The paths of Emma Ruth Rundle and the band Thou crossed for the first time on the stage of the Roadburn Festival in spring 2019. Between the post-folk artist living in Kentucky and the sludge-metal band from Louisiana, the chemistry must have worked out satisfactorily since a few months later, these nice people delivered an offering on disc. Now we can all see that despite the stylistic differences that separate these artists, there are common points that unite them: a love of raw sound at its most granular, and a natural inclination for greyness and melancholic feelings.
Several musical styles are reflected in the dark waters that this disc reveals before the listener. There are glimmers of black metal, doom, and shoegaze, but surprisingly, there’s a particular debt to the grunge of the early ’90s. On several occasions, the record recalls the more misty songs of a band like Alice in Chains. However, the manner of each of the artists present remains very perceptible in these etchings inspired by the Seattle school. Rundle’s pure and expressive singing, and the anguished cries of Brian Funck – Thou’s figurehead – are happily combined, whether in the passages sung in unison or in the contrasts between them.

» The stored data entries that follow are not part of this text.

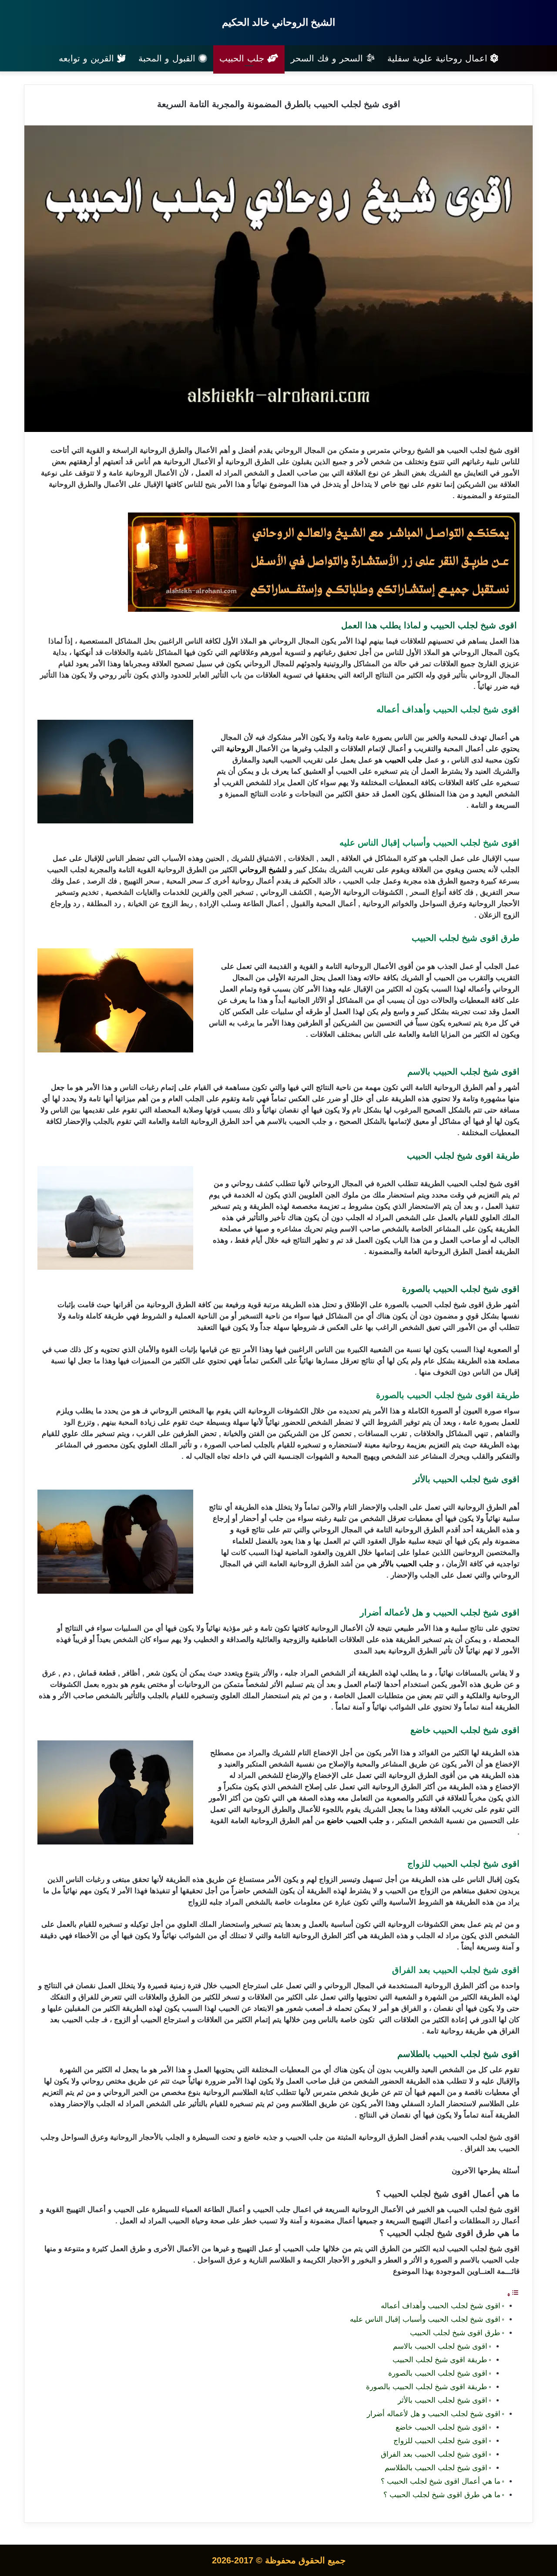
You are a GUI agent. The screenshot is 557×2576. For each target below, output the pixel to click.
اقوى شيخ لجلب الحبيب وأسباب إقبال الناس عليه (425, 2319)
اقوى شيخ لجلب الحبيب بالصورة (437, 2373)
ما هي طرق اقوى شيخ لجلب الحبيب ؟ (441, 2495)
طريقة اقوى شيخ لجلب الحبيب (440, 2360)
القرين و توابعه (88, 58)
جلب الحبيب (243, 58)
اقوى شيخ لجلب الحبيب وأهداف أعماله (440, 2306)
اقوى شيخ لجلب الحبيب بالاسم (439, 2346)
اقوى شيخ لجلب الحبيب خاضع (440, 2427)
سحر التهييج (142, 881)
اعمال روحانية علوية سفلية (438, 58)
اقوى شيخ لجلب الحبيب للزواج (439, 2441)
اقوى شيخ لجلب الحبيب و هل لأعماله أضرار (433, 2414)
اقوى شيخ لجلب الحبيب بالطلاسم (436, 2468)
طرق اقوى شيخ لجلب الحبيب (454, 2333)
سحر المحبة (184, 881)
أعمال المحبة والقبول (323, 904)
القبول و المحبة (168, 58)
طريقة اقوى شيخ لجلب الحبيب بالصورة (426, 2387)
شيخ (423, 450)
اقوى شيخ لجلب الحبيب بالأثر (441, 2400)
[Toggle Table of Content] (513, 2294)
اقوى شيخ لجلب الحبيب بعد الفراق (434, 2454)
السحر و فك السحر (328, 58)
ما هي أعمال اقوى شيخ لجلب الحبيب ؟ (440, 2481)
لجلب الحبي (470, 450)
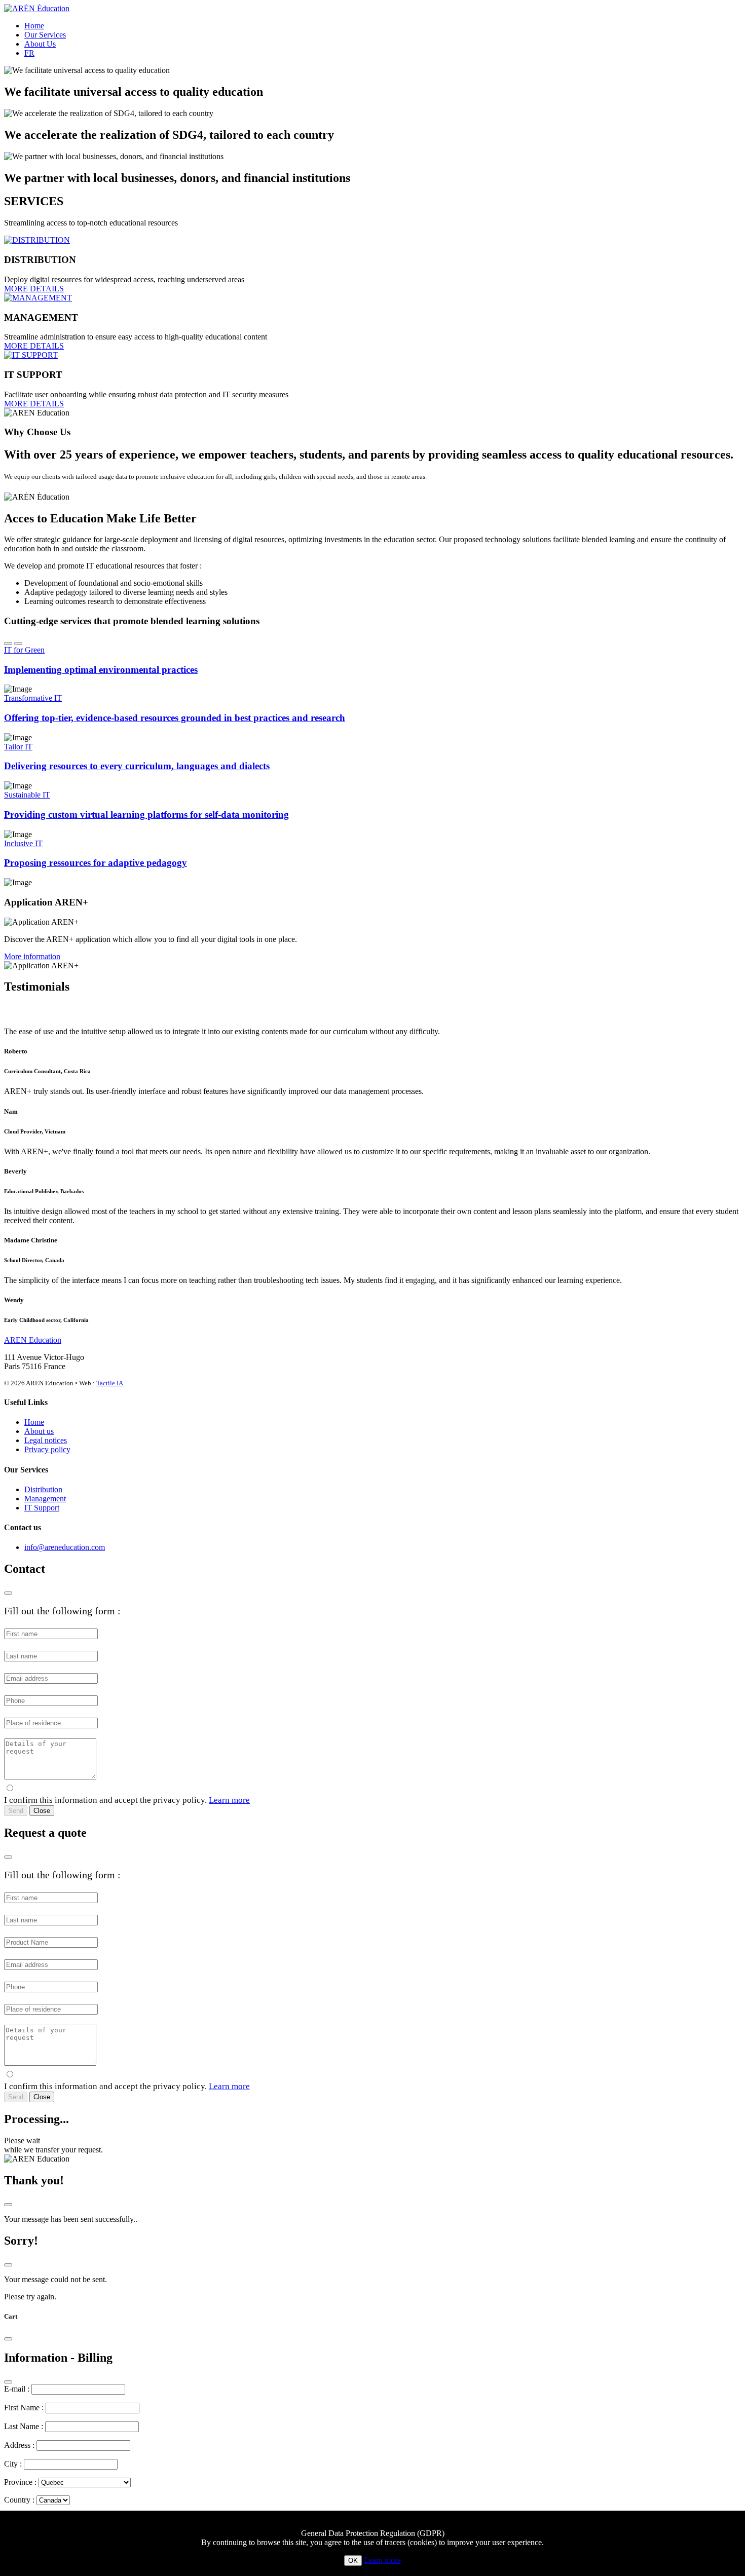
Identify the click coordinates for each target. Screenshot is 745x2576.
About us (39, 1431)
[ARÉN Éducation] (36, 8)
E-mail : (16, 2388)
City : (13, 2463)
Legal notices (45, 1440)
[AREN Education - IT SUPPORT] (31, 355)
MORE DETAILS (34, 288)
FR (29, 53)
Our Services (45, 34)
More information (32, 956)
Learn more (229, 1800)
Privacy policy (47, 1449)
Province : (20, 2482)
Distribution (43, 1489)
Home (34, 25)
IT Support (41, 1507)
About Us (40, 44)
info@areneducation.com (64, 1547)
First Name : (24, 2407)
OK (353, 2560)
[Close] (8, 1593)
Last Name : (23, 2426)
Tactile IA (109, 1383)
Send (15, 1810)
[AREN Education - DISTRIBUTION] (37, 240)
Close (41, 1810)
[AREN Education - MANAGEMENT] (38, 297)
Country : (19, 2499)
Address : (19, 2445)
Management (45, 1498)
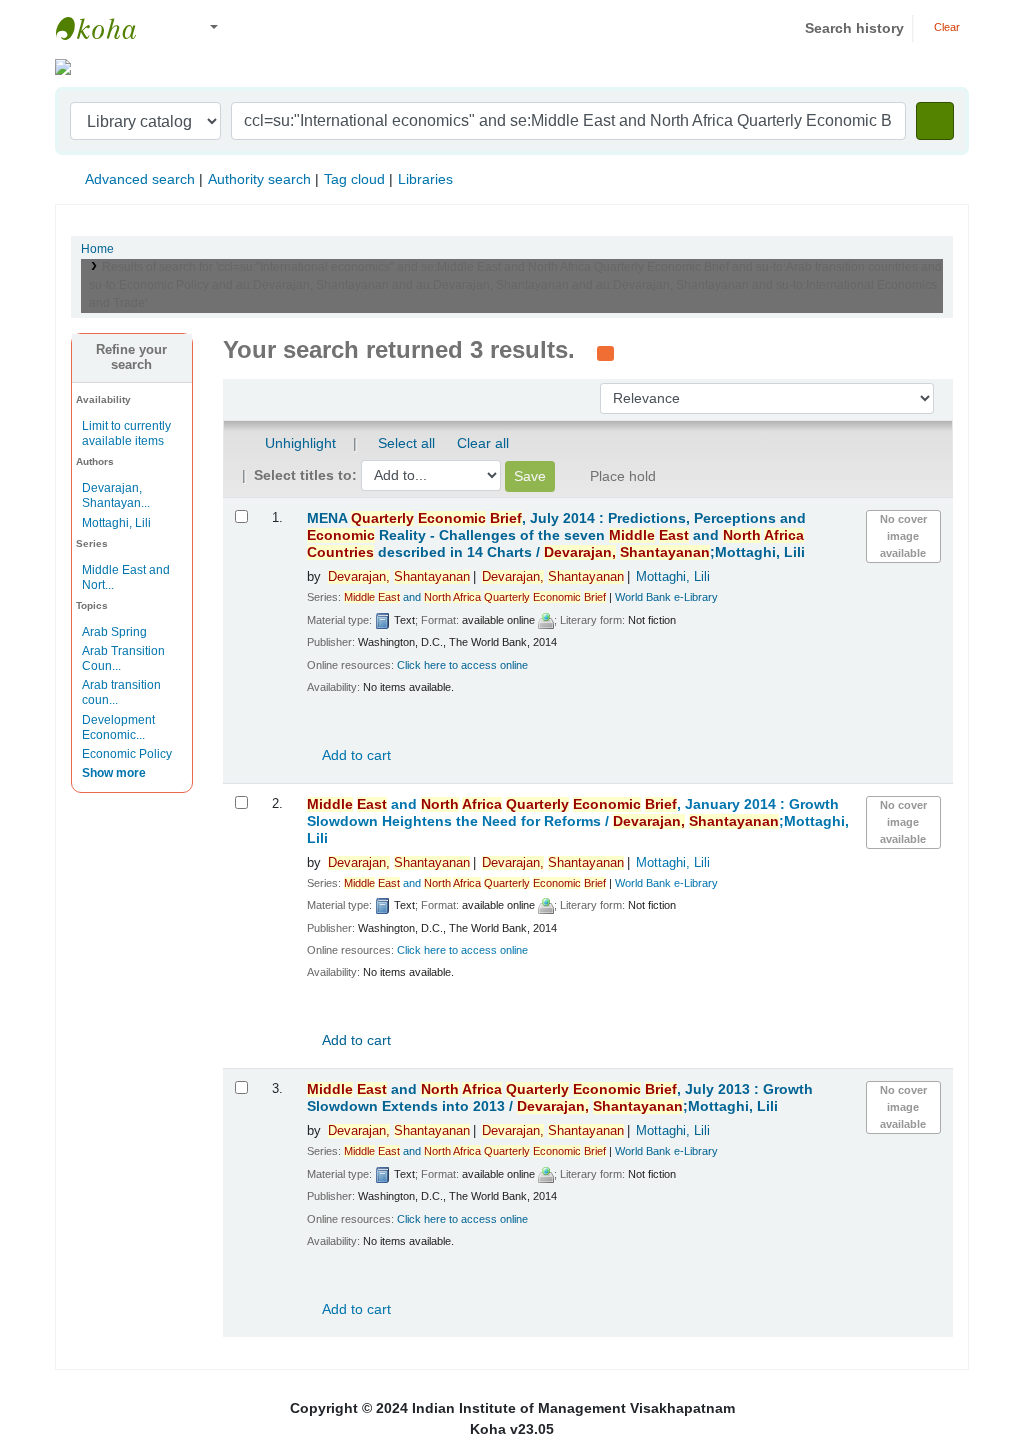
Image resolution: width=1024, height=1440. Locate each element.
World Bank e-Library (666, 597)
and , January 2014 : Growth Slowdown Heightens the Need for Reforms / (578, 821)
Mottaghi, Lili (116, 523)
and (475, 597)
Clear (945, 27)
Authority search (259, 179)
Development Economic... (118, 727)
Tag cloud (354, 179)
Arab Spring (114, 632)
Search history (854, 28)
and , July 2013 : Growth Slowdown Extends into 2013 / (560, 1098)
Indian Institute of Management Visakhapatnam (106, 28)
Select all (406, 443)
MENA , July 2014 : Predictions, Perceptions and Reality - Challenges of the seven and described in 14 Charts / (556, 535)
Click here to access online (462, 665)
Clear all (483, 443)
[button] (169, 28)
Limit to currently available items (126, 433)
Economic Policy (127, 754)
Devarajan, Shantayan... (116, 495)
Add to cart (355, 755)
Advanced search (140, 179)
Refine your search (131, 357)
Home (97, 249)
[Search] (935, 121)
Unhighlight (298, 443)
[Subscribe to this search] (605, 352)
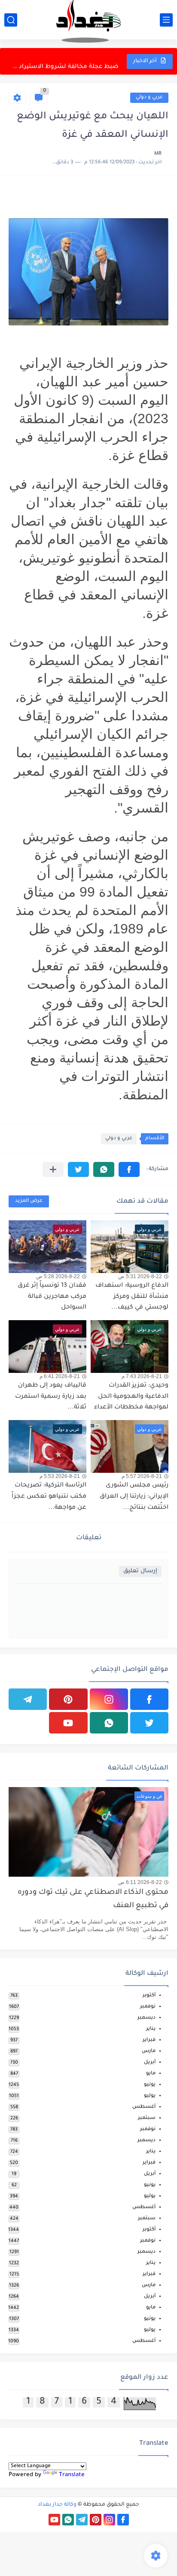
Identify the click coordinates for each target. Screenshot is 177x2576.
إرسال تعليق (140, 1571)
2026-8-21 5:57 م (142, 1476)
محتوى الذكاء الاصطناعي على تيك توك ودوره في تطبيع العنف (93, 1899)
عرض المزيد (29, 1201)
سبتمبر (147, 2118)
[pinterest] (68, 1699)
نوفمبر (148, 2007)
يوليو (150, 2096)
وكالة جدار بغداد (57, 2505)
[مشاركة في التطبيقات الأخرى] (53, 1169)
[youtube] (68, 1722)
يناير (151, 2029)
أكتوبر (149, 1995)
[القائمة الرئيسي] (166, 20)
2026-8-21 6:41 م (60, 1376)
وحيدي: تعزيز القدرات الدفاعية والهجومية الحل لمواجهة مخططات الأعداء (131, 1396)
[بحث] (10, 20)
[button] (129, 1169)
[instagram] (109, 1699)
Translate (72, 2475)
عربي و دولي (149, 97)
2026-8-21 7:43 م (142, 1376)
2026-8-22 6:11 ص (140, 1882)
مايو (151, 2073)
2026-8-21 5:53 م (60, 1476)
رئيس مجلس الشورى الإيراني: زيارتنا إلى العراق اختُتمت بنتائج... (134, 1496)
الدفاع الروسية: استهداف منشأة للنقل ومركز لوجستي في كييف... (131, 1296)
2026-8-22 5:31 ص (140, 1276)
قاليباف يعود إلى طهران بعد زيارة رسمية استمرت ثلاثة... (50, 1396)
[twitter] (149, 1722)
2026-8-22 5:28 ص (58, 1276)
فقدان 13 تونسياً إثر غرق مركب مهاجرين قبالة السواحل (52, 1296)
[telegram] (28, 1699)
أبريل (150, 2062)
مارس (149, 2051)
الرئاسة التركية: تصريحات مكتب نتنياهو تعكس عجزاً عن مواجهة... (49, 1496)
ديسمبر (146, 2018)
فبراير (149, 2040)
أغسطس (144, 2107)
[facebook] (149, 1699)
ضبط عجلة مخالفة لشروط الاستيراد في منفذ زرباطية (64, 61)
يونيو (150, 2085)
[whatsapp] (109, 1722)
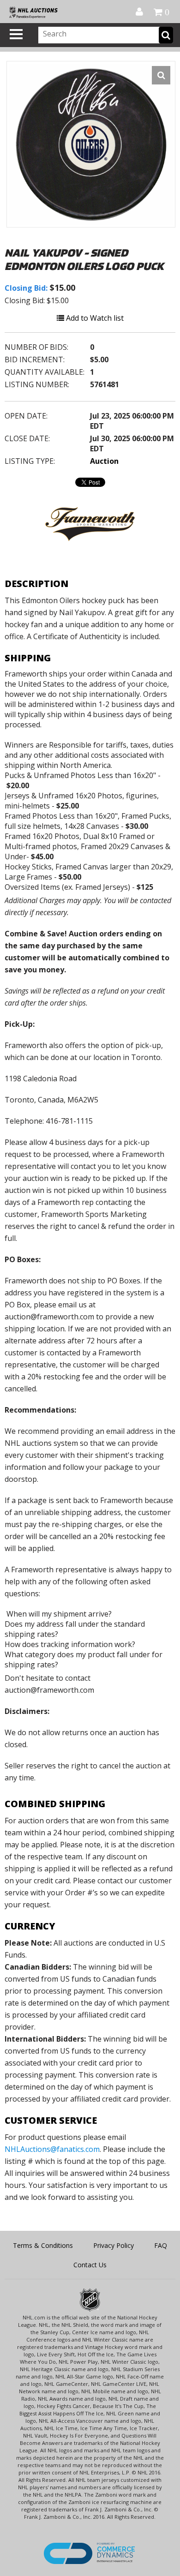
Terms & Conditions (43, 2245)
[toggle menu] (16, 34)
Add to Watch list (94, 318)
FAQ (160, 2245)
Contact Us (90, 2264)
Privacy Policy (113, 2245)
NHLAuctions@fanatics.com (52, 2149)
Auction (104, 461)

This is especially true of the ambitious “Ancestral Recall”, which is full of thunder and lightning.
The centrepiece of May Our Chambers Be Full, however, remains “The Valley”, a superb ballad with a sepulchral grace that brings the album to a magnificent close. Emma Ruth Rundle and Thou manage to make the stones cry on this black gem, whose elegiac character is underlined by the violin of Cajun artist Louis Michot.